Given records Start Marker

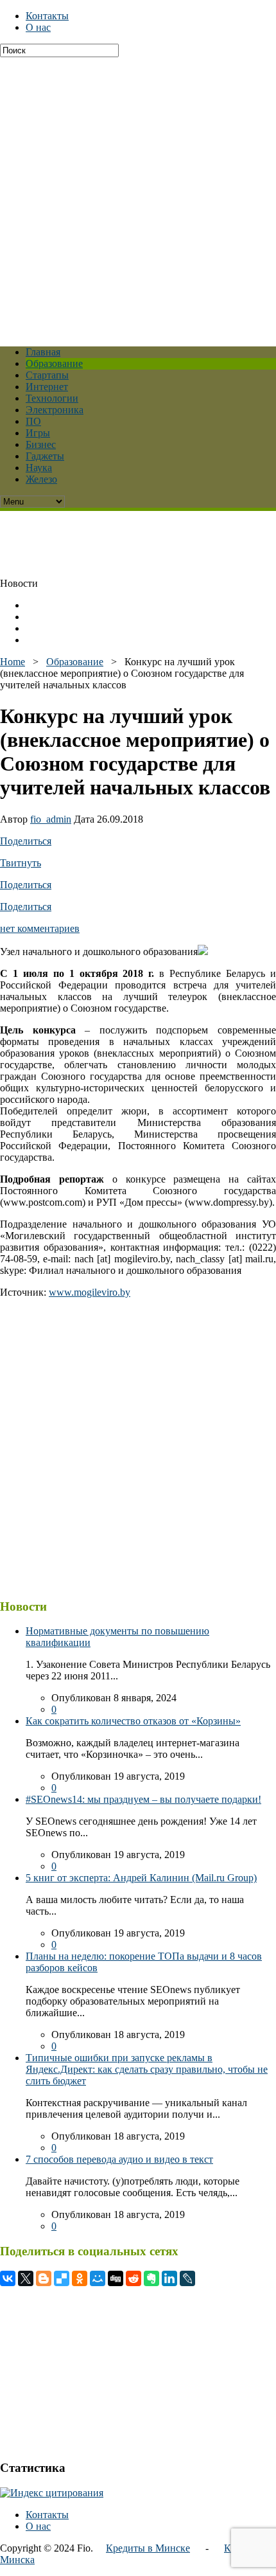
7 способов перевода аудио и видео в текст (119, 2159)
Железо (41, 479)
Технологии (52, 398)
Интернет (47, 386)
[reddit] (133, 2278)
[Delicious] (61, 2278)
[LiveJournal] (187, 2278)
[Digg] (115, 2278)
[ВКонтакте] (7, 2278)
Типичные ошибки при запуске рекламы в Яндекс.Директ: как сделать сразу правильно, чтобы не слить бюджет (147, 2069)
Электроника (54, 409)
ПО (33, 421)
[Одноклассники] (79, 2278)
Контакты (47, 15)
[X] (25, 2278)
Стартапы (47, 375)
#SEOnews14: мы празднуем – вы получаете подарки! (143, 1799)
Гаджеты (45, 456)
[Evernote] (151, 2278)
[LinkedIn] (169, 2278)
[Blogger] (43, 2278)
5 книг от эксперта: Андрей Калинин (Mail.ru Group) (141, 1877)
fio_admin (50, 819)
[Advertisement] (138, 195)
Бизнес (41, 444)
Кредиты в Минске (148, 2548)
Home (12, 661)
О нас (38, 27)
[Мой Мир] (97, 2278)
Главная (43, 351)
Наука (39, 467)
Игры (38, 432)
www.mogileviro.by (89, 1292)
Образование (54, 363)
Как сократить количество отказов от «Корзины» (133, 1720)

Given records End Marker

▸ **Try it**
From the line holding "Наука (39, 467)" through the final line of the data above, copy every line exactly as written. Include nothing else.

▸ **Written solution**
Наука (39, 467)
Игры (38, 432)
www.mogileviro.by (89, 1292)
Образование (54, 363)
Как сократить количество отказов от «Корзины» (133, 1720)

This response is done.